Several limitations should be acknowledged. First, this study adopted a retrospective method to measure the ACEs which may result in biased information in college students. Second, this study relied on only self-report scale to assess CPTSD symptoms. Future studies might collect multiple-informant reported data to measure CPTSD more accurately in college students. Third, while we selected a mediating model to explore SC as a pathway through which attachment anxiety and avoidance might impact CPTSD, this approach may limit certain interpretations. Specifically, SC could plausibly act as a moderating factor, buffering the negative effects of ACEs on mental health. Examining SC as a moderator might have provided additional insights into its potential protective role, particularly in individuals with ACEs. Additionally, we did not differentiate among specific categories of ACEs in our analyses, which could have provided a more nuanced understanding of how different types of adversity uniquely impact attachment styles, self-compassion, and CPTSD symptoms. Future research could examine these categories separately to yield more tailored insights. Fourth, the cross-sectional design limits the ability to draw causal conclusions. While we examined SC as a mediator in this model, evidence suggests a bidirectional relationship between attachment styles and SC67, or even a causal relationship opposite to our hypothesis86, which could potentially alter the dynamics of this model.
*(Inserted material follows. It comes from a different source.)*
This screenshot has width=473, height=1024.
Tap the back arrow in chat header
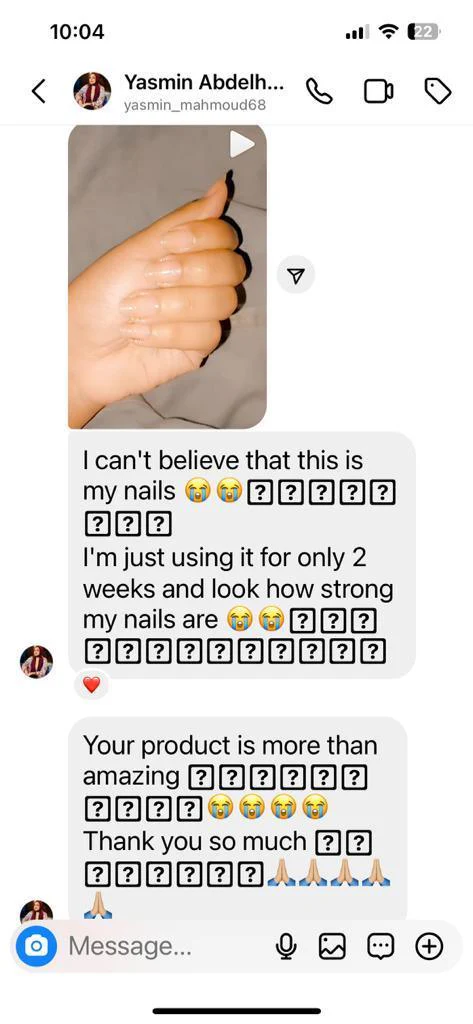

Studies implies that SC may co-develop with attachment styles, where both influence each other over time rather than following a unidirectional pathway87,88. The directionality of these relationships cannot be definitively established without longitudinal data. Given these considerations, future longitudinal studies could provide a more comprehensive understanding of the reciprocal influences between attachment styles and SC. Lastly, these findings are based on college students, and therefore it may not be possible to generalize these to other samples.

Conclusions

This study examined the significant mediating role of SC in the relationship between attachment anxiety, attachment avoidance, and CPTSD symptoms among college students with ACEs. Our findings indicate that insecure attachment styles are linked to higher levels of CPTSD symptoms, with SC serving as a significant mediator. Higher SC levels are associated with reduced PTSD and DSO symptoms, particularly the latter. These results emphasize the importance of fostering SC to mitigate the negative mental health outcomes associated with insecure attachment styles in college students with ACEs. Future research should explore longitudinal designs and diverse populations to further understand these relationships and enhance interventions.